— begin —
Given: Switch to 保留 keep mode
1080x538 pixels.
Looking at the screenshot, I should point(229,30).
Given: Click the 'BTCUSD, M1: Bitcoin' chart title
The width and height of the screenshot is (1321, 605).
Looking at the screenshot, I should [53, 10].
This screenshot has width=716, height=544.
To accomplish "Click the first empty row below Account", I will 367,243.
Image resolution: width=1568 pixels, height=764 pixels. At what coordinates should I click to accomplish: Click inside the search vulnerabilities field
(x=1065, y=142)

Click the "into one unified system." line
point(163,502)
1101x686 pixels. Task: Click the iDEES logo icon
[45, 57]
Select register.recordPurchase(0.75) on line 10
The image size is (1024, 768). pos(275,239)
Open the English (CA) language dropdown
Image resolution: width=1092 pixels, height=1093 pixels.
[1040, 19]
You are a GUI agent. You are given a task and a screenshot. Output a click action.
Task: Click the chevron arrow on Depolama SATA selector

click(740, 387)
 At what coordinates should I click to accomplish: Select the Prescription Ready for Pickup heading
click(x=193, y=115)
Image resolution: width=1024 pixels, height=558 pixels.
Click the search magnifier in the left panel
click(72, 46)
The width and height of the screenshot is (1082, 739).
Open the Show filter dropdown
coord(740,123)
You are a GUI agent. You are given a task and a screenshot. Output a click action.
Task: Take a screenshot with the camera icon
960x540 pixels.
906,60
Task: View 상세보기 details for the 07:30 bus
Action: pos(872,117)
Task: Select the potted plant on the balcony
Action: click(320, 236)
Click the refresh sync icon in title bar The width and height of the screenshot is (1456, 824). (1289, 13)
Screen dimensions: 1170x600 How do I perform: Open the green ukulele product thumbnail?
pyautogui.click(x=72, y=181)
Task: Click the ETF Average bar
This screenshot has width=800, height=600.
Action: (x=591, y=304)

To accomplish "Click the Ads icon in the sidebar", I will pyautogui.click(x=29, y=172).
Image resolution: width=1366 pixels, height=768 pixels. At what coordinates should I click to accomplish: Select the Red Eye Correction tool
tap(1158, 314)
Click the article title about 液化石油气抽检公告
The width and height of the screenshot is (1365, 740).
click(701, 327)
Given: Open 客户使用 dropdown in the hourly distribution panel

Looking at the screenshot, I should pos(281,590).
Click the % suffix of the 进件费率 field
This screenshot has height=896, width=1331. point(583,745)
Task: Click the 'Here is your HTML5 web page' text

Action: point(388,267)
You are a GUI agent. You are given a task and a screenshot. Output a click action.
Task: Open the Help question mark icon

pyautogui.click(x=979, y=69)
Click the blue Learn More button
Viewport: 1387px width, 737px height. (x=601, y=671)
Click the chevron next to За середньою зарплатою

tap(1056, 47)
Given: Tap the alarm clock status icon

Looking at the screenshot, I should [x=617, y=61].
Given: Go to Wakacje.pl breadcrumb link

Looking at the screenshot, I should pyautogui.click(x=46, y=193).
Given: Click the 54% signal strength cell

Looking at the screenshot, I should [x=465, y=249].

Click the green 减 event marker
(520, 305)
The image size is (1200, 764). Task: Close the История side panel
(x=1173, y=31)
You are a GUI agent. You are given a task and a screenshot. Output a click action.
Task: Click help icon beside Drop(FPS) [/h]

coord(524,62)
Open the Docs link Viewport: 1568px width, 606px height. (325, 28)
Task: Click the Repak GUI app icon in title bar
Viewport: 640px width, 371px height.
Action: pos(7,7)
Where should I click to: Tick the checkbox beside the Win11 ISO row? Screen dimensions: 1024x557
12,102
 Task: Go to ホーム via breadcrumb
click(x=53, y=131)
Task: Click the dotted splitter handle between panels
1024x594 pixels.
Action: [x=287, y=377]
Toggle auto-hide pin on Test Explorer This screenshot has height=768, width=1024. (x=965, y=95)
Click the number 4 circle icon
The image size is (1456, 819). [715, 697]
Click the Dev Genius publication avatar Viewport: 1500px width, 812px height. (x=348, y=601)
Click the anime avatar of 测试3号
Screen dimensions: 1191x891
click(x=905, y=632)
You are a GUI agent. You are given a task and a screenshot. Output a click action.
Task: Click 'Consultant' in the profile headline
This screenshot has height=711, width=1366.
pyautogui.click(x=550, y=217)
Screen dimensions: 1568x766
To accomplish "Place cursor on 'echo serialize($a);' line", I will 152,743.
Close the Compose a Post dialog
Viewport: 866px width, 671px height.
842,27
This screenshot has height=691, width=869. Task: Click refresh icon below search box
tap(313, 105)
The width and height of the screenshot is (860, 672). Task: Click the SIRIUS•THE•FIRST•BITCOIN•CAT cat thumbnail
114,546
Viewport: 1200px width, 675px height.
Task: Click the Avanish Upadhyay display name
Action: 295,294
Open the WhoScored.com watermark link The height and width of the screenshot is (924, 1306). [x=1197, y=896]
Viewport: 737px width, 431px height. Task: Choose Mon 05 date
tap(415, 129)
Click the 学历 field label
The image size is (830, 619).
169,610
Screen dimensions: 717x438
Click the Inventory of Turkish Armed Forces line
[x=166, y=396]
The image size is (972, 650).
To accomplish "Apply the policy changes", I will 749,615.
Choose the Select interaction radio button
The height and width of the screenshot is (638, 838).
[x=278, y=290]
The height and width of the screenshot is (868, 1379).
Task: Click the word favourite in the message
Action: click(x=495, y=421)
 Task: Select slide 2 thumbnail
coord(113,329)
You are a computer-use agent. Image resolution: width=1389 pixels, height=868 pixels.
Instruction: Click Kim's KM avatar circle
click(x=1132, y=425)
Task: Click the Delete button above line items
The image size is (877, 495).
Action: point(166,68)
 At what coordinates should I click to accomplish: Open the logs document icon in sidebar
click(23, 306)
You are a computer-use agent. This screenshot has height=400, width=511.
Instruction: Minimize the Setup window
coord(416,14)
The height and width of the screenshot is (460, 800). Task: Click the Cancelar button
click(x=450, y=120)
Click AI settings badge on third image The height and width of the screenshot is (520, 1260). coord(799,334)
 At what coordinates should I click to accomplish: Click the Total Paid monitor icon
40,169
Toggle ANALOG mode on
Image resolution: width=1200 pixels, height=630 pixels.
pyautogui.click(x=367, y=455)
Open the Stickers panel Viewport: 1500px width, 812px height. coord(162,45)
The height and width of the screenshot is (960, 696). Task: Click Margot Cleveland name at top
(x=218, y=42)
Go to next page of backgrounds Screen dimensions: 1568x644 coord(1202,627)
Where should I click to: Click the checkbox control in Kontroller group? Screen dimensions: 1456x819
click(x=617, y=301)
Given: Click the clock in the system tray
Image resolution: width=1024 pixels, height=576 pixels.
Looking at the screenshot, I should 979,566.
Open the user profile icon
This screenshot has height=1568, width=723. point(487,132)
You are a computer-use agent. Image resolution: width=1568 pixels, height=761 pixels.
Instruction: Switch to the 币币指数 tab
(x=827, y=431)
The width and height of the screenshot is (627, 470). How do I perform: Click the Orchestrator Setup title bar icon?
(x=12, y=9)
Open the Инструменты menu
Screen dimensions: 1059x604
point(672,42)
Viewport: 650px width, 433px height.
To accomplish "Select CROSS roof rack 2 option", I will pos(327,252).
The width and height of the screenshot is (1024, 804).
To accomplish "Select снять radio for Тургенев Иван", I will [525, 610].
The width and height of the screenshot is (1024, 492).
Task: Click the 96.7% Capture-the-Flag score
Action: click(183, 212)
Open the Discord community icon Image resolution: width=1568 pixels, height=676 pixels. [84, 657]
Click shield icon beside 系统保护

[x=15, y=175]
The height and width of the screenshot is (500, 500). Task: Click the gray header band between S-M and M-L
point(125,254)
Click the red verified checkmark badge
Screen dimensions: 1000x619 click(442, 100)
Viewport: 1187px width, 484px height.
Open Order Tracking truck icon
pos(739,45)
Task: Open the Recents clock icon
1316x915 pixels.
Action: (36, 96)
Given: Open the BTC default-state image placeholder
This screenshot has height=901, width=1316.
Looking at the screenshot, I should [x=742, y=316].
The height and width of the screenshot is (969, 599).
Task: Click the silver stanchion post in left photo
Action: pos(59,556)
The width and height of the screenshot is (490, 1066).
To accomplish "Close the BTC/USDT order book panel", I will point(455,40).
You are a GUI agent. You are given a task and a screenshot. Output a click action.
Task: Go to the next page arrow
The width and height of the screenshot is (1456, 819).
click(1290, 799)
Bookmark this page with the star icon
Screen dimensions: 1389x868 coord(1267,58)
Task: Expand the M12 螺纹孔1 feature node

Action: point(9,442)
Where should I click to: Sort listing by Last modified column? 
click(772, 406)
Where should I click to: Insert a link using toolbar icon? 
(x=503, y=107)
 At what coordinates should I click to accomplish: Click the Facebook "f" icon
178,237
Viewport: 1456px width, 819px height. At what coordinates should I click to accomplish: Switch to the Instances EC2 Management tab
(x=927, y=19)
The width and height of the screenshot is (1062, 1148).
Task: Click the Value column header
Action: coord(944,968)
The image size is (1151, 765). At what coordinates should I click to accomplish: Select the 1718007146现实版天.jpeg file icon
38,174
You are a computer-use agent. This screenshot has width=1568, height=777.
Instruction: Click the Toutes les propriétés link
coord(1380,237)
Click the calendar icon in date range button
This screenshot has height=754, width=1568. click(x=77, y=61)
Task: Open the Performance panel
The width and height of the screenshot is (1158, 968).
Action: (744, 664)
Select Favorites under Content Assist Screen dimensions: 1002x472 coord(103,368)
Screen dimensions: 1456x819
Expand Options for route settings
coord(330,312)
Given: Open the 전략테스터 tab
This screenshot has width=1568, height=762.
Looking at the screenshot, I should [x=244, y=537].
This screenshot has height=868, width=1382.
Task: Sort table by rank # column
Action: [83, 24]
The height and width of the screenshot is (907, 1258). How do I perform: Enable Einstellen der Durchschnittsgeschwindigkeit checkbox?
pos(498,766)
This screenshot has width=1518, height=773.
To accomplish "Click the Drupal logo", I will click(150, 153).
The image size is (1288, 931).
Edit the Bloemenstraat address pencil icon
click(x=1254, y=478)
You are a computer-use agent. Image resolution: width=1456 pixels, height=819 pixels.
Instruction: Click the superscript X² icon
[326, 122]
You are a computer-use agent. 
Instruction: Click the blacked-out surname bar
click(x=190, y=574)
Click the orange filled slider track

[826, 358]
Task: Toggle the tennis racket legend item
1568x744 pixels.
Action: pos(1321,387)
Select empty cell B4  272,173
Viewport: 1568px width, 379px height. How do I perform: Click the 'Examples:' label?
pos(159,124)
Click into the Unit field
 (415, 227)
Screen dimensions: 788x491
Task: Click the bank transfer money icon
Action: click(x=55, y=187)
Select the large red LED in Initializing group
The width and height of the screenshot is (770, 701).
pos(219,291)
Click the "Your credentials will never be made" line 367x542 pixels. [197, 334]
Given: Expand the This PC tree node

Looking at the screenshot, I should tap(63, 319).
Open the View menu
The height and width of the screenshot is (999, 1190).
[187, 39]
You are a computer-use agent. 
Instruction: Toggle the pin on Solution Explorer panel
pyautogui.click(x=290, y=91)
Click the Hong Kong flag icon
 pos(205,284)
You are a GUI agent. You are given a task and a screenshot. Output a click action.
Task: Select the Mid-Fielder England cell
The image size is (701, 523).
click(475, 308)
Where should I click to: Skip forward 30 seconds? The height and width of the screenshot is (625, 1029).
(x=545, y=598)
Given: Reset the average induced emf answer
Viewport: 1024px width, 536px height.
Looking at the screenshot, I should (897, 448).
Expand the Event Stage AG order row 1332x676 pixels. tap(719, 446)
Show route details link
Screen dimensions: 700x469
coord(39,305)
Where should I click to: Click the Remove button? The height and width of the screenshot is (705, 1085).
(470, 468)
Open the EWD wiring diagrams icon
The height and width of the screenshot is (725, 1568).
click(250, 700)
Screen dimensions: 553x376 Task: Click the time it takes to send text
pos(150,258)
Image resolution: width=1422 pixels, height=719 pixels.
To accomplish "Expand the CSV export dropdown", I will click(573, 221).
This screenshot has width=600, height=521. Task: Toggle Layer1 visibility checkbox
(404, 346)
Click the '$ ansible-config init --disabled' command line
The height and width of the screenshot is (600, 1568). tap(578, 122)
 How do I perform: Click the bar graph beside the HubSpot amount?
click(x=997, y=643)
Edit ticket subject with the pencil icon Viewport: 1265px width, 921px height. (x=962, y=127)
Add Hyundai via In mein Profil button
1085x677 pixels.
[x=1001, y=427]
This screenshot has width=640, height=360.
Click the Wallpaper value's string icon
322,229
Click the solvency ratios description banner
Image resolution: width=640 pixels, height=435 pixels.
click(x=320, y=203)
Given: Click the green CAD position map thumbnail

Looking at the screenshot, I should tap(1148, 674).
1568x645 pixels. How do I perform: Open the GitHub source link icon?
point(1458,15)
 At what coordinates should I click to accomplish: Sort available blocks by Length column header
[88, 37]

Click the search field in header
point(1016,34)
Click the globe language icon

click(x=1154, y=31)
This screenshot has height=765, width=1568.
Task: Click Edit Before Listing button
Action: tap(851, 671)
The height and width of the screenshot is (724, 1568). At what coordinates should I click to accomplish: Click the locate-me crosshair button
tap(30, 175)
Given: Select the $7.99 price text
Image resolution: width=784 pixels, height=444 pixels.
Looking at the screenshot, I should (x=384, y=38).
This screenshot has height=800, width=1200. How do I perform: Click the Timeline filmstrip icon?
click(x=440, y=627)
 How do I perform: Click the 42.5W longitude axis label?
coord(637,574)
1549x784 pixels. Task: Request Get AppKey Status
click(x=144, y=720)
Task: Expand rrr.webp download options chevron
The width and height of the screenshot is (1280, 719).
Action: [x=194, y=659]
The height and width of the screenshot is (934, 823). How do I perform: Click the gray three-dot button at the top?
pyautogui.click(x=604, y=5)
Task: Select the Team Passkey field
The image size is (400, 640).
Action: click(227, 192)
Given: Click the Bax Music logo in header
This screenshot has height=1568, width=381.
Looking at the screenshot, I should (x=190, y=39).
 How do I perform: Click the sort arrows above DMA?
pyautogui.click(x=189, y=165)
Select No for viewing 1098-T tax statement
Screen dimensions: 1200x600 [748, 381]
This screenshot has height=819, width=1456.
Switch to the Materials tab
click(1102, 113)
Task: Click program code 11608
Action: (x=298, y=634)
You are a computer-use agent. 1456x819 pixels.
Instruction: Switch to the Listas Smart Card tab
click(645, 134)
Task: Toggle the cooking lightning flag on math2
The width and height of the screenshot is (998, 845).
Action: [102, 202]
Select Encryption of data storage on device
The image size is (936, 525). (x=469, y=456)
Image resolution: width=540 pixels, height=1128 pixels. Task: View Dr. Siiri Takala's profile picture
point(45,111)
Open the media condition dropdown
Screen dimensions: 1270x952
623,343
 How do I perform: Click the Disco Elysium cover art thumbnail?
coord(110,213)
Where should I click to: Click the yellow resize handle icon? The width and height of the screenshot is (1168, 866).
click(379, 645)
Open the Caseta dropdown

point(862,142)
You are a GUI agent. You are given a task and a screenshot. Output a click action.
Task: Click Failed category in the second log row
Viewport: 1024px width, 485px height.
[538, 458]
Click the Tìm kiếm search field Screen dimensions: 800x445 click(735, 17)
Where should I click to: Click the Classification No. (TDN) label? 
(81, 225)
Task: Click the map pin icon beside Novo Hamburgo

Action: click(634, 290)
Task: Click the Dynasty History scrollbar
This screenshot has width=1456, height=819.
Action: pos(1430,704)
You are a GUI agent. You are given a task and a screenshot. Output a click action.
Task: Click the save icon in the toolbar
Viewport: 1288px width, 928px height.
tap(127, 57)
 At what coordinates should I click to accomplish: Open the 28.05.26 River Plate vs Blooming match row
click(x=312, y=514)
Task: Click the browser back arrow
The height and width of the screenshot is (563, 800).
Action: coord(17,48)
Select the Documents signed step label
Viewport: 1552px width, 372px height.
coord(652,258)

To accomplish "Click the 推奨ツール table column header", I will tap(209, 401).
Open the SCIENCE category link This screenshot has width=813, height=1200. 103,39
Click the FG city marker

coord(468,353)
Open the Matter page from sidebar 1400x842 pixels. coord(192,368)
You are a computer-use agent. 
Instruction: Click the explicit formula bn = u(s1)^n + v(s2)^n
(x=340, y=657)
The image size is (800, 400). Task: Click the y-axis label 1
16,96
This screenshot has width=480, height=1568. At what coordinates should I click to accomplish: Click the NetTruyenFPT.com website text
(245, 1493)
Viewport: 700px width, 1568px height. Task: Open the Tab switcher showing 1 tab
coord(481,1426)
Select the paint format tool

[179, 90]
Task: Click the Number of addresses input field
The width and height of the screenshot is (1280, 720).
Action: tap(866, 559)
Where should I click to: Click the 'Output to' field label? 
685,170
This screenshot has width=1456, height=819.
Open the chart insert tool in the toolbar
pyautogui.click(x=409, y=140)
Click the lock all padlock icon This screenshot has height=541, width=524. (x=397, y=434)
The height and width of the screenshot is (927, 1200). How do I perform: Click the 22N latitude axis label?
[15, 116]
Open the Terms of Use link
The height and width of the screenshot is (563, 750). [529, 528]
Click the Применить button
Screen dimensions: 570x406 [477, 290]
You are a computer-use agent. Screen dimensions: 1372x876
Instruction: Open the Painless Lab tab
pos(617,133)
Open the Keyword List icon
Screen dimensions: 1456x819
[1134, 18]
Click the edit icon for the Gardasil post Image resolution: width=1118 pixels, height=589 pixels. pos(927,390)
— end —
Rewrite the records from the line with "Select Favorites under" to the line with "Looking at the screenshot, I should (897, 448).", substituting "Quantity field" for "Unit field" and leaving everything else unchanged.

Answer for the task.
Select Favorites under Content Assist Screen dimensions: 1002x472 coord(103,368)
Screen dimensions: 1456x819
Expand Options for route settings
coord(330,312)
Given: Open the 전략테스터 tab
This screenshot has width=1568, height=762.
Looking at the screenshot, I should [x=244, y=537].
This screenshot has height=868, width=1382.
Task: Sort table by rank # column
Action: [83, 24]
The height and width of the screenshot is (907, 1258). How do I perform: Enable Einstellen der Durchschnittsgeschwindigkeit checkbox?
pos(498,766)
This screenshot has width=1518, height=773.
To accomplish "Click the Drupal logo", I will click(150, 153).
The image size is (1288, 931).
Edit the Bloemenstraat address pencil icon
click(x=1254, y=478)
You are a computer-use agent. Image resolution: width=1456 pixels, height=819 pixels.
Instruction: Click the superscript X² icon
[326, 122]
You are a computer-use agent. 
Instruction: Click the blacked-out surname bar
click(x=190, y=574)
Click the orange filled slider track

[826, 358]
Task: Toggle the tennis racket legend item
1568x744 pixels.
Action: pos(1321,387)
Select empty cell B4  272,173
Viewport: 1568px width, 379px height. How do I perform: Click the 'Examples:' label?
pos(159,124)
Click into the Quantity field
 (415, 227)
Screen dimensions: 788x491
Task: Click the bank transfer money icon
Action: click(x=55, y=187)
Select the large red LED in Initializing group
The width and height of the screenshot is (770, 701).
pos(219,291)
Click the "Your credentials will never be made" line 367x542 pixels. [197, 334]
Given: Expand the This PC tree node

Looking at the screenshot, I should tap(63, 319).
Open the View menu
The height and width of the screenshot is (999, 1190).
[187, 39]
You are a computer-use agent. 
Instruction: Toggle the pin on Solution Explorer panel
pyautogui.click(x=290, y=91)
Click the Hong Kong flag icon
 pos(205,284)
You are a GUI agent. You are given a task and a screenshot. Output a click action.
Task: Select the Mid-Fielder England cell
The image size is (701, 523).
click(475, 308)
Where should I click to: Skip forward 30 seconds? The height and width of the screenshot is (625, 1029).
(x=545, y=598)
Given: Reset the average induced emf answer
Viewport: 1024px width, 536px height.
Looking at the screenshot, I should (897, 448).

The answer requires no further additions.